新聞やマスメディアで検査を!検査を!と騒がれていることに確かに不安だろうなあ、という共感と一緒に、

検査について誤解されていないだろうか、という疑問もあります。

 

というのも、

検査は病気や検査の方法をとわず、病歴や診察から事前に有病率(病気があるだろうなあという割合予測)を見積もってから検査をしなければ意味がありません。

そういう意味では、新型コロナウイルスCOVID-19の有病率が低い現時点では濃厚接触者などに絞って検査をおこなうことが効果的です。

 

やってほしい人、全員にやりたいというのは気持ちはわからないでもないのですが、

これからの説明を読んで頂き、理解していただければ、もしかしたら考えが変わるかもしれません。


 新型コロナウイルスCOVID-19に関してはPCRの検査精度が公表されていません。(僕の不勉強かもしれませんが)

検査手段はPCRでなくてもなんでもいいのですが

仮に感度99%、特異度99%の検査であると仮定します。

感度、特異度という言葉が??な人は詳しい説明はこういうサイトでみてほしいのですが、検査の精度をあらわすモノサシです。

感度とは、ある検査が、病気のある人を「陽性」と正しく判定する割合です。

特異度とはある検査が、病気のない人を「陰性」と正しく判定する割合です。

両方とも高いほど正確、と考えてもらってかまいません。

ところが。

保存データ
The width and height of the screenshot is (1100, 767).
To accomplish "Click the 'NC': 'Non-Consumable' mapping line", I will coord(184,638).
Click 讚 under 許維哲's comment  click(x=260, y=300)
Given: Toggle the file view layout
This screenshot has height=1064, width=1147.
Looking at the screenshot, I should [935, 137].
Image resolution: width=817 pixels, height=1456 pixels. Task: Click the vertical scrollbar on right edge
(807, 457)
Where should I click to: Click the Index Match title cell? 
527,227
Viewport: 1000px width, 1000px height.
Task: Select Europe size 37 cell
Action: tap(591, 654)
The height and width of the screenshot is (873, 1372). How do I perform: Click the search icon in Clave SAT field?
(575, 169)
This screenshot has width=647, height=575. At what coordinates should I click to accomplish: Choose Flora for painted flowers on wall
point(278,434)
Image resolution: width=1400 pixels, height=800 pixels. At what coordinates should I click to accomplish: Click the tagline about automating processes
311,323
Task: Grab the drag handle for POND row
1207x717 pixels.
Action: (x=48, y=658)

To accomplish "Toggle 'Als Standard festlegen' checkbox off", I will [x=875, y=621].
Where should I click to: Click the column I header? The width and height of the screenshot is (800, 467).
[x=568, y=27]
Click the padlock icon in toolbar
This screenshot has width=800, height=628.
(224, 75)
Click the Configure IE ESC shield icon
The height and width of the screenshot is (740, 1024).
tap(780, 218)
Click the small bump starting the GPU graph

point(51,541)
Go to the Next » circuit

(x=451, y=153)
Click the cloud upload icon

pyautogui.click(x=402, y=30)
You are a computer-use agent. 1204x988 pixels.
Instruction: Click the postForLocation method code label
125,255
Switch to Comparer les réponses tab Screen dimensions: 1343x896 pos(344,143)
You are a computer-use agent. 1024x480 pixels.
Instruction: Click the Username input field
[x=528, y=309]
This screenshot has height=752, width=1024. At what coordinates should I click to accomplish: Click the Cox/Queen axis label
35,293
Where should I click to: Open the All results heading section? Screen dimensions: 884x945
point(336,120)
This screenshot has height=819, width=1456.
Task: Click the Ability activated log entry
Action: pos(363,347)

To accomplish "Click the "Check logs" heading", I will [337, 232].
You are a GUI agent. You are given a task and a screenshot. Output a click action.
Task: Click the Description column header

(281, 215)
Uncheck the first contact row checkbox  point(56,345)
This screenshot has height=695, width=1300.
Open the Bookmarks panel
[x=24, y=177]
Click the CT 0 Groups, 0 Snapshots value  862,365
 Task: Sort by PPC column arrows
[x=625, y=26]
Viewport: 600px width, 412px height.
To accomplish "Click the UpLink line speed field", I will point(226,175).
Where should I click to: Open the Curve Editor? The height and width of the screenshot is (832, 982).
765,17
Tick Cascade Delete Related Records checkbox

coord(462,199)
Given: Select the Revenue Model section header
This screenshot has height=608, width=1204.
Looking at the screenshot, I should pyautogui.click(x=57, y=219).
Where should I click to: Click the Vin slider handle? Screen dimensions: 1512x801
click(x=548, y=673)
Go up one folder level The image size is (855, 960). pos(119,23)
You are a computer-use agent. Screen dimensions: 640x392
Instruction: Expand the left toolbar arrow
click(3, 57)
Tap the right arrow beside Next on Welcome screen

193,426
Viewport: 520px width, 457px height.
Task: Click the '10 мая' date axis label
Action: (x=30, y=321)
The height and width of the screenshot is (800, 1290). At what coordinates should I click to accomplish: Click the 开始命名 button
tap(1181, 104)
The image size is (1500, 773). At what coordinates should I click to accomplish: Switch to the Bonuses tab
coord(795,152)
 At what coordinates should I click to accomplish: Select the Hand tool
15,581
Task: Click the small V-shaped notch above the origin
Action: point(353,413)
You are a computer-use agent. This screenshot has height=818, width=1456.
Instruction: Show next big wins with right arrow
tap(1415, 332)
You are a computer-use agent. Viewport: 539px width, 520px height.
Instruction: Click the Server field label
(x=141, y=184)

**取り組む課題:**
**1.** 検査の精度についての本文で、特異度はどう定義されていますか。
**2.** 検査の精度についての本文を、最後の文のあとから書き継いでください。

**解答:**
**1.** ある検査が、病気のない人を「陰性」と正しく判定する割合です。

**2.**
各地の診療所や検査できる病院へ長引く発熱、気道症状を有して受診する患者さんが100人集まってきたとしましょう。

各地でいろいろなグループがいるわけです。

 

あるグループは100人中、99人は新型コロナウイルスCOVID-19ではありません。(前もっては分からないのですが)一人だけ本当に新型コロナウイルスCOVID-19の感染者がまじっています。このグループの状態を有病率1%と表現します。

べつのグループは100人中50人が本当の新型コロナウイルスCOVID-19です。(前もって分かるわけではありません)このグループの状態を有病率50%と表現します。

 

まだ症状もでそろっていないので、見た目では区別がつきません。

 

ありえないとは思いますが、もしこうした別々のグループに、よくよく話も聞かず(よくきいたら家族がクルーズ船にいたとか!)診察もろくすっぽせずに(咳は咳でも喘息だったとか)

 

100人全例にこの検査を行った場合

有病率が1%のグループ だと、陽性適中率(検査で陽性とでているけど、その信憑性の割合)は50%です。検査結果は陽性だけど半分は間違っている!

有病率が10%のグループだと、陽性適中率(検査で陽性とでているけど、その信憑性の割合)は90%です。検査結果は陽性だけど、10人に一人は間違って陽性。

有病率が50%のグループなら、陽性適中率(検査で陽性とでているけど、その信憑性の割合)は99%です。検査結果は陽性だけど、100人に一人は間違って陽性。

 

間違って検査結果が陽性とでてしまうことを、偽陽性といいます。

 

新型コロナウイルスCOVID-19で偽陽性の場合、表面的には陽性の判定ですから、周囲への影響は非常に大きくなります

隔離されたり、家族や職場が不安におののいたり、その不安な人がさらに検査を受けようとしたり。ますます不安の波がひろがっていきます。

 

そこで医療の我々は、少なくとも陽性的中率があがるように、病歴、身体初見、重症度などから検査前確率を上げていきます。

しぼりこみして検査するグループの有病率が高くなるようにフィルターをかけています。

 

これは新型コロナウイルスCOVID-19に限らず、すべての検査では当たり前のことです。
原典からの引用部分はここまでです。